# 과제 목표
기록의 첫 줄부터 "Action: tap(265, 361)"이 들어 있는 줄까지를 그 줄을 포함해 "번호" 열과 "내용" 열로 된 Markdown 표로 나타내세요. 빈 줄은 빼세요.

# 텍스트와 요소를 찾기 위한 기록
======

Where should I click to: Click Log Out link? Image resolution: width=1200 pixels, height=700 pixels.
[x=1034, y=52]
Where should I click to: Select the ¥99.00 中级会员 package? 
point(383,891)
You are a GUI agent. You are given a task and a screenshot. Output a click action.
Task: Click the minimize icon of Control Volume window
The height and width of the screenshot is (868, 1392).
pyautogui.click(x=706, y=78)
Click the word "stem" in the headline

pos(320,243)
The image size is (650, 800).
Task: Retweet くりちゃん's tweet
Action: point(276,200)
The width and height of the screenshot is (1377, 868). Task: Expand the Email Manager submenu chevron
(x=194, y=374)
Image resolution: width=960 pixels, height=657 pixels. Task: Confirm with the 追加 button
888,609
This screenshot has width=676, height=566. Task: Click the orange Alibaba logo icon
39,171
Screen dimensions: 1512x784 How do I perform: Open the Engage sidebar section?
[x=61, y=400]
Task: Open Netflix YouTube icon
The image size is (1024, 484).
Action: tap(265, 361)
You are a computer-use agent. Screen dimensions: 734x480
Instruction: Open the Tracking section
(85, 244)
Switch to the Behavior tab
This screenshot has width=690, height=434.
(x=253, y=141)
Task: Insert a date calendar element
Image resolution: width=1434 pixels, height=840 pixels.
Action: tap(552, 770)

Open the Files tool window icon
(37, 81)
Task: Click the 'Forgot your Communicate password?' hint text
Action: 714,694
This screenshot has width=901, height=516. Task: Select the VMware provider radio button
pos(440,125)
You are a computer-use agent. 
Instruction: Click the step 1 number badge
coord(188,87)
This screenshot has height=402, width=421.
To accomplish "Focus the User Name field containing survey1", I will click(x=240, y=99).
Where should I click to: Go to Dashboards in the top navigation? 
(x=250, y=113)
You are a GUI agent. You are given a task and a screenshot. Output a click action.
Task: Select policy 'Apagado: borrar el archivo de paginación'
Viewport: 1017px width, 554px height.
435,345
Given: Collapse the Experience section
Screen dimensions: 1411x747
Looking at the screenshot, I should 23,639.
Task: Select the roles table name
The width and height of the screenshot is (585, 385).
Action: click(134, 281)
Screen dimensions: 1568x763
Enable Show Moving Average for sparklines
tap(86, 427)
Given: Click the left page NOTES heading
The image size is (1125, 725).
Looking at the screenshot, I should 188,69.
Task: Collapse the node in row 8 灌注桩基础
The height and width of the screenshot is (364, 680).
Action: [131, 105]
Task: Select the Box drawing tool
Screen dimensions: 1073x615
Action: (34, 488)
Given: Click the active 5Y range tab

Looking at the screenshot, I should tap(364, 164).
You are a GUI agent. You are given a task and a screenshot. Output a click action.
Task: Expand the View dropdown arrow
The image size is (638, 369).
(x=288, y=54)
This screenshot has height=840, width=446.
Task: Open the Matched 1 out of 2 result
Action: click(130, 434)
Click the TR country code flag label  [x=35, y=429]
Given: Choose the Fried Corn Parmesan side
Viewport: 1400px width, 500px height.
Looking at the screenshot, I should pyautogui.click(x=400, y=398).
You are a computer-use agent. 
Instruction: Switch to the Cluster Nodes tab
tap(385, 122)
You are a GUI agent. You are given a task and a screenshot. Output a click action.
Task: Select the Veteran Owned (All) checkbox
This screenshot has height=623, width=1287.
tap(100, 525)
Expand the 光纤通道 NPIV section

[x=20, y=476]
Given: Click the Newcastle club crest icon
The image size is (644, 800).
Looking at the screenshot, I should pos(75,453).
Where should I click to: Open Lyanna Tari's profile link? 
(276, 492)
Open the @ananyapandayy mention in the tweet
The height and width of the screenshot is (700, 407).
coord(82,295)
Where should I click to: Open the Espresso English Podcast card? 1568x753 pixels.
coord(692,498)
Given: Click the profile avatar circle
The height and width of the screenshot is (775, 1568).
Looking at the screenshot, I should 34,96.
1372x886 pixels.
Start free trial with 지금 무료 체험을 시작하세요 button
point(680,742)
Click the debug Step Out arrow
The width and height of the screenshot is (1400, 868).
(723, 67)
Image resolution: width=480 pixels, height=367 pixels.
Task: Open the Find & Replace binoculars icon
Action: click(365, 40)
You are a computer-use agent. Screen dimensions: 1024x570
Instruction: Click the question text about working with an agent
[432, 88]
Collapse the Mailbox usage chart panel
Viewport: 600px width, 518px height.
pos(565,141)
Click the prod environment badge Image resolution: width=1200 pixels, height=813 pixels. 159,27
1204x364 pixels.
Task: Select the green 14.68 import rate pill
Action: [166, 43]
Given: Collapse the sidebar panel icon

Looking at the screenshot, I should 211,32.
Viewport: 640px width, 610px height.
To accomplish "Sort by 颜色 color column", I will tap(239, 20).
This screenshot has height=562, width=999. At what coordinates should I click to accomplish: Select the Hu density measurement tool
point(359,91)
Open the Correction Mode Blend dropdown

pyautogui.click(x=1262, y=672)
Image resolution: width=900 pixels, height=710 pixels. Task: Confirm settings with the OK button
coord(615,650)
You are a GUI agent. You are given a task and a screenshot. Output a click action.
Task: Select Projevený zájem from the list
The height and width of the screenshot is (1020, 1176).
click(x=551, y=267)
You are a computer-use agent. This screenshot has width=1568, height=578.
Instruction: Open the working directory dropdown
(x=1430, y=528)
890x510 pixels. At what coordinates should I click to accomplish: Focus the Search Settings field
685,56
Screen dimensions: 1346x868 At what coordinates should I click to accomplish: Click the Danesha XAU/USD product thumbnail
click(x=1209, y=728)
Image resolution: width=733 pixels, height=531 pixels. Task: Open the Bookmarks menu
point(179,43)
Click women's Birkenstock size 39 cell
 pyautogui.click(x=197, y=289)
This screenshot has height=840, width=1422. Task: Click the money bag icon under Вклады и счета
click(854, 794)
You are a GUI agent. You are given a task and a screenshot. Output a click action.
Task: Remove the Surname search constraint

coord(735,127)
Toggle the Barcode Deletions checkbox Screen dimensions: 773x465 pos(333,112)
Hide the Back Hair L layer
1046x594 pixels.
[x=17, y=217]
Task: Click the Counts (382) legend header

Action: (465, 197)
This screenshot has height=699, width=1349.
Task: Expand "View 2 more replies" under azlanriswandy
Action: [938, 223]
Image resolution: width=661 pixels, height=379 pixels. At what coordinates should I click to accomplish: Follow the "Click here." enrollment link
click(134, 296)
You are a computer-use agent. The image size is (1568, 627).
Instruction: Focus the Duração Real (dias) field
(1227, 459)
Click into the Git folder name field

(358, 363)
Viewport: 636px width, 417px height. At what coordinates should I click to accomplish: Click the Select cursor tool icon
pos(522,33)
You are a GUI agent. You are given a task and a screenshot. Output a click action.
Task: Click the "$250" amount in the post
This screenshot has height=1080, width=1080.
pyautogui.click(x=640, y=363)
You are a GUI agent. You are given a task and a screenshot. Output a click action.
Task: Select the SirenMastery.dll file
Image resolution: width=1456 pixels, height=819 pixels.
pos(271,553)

======

# 과제 결과
| 번호 | 내용 |
|---|---|
| 1 | Where should I click to: Click Log Out link? Image resolution: width=1200 pixels, height=700 pixels. |
| 2 | [x=1034, y=52] |
| 3 | Where should I click to: Select the ¥99.00 中级会员 package?  |
| 4 | point(383,891) |
| 5 | You are a GUI agent. You are given a task and a screenshot. Output a click action. |
| 6 | Task: Click the minimize icon of Control Volume window |
| 7 | The height and width of the screenshot is (868, 1392). |
| 8 | pyautogui.click(x=706, y=78) |
| 9 | Click the word "stem" in the headline |
| 10 | pos(320,243) |
| 11 | The image size is (650, 800). |
| 12 | Task: Retweet くりちゃん's tweet |
| 13 | Action: point(276,200) |
| 14 | The width and height of the screenshot is (1377, 868). Task: Expand the Email Manager submenu chevron |
| 15 | (x=194, y=374) |
| 16 | Image resolution: width=960 pixels, height=657 pixels. Task: Confirm with the 追加 button |
| 17 | 888,609 |
| 18 | This screenshot has width=676, height=566. Task: Click the orange Alibaba logo icon |
| 19 | 39,171 |
| 20 | Screen dimensions: 1512x784 How do I perform: Open the Engage sidebar section? |
| 21 | [x=61, y=400] |
| 22 | Task: Open Netflix YouTube icon |
| 23 | The image size is (1024, 484). |
| 24 | Action: tap(265, 361) |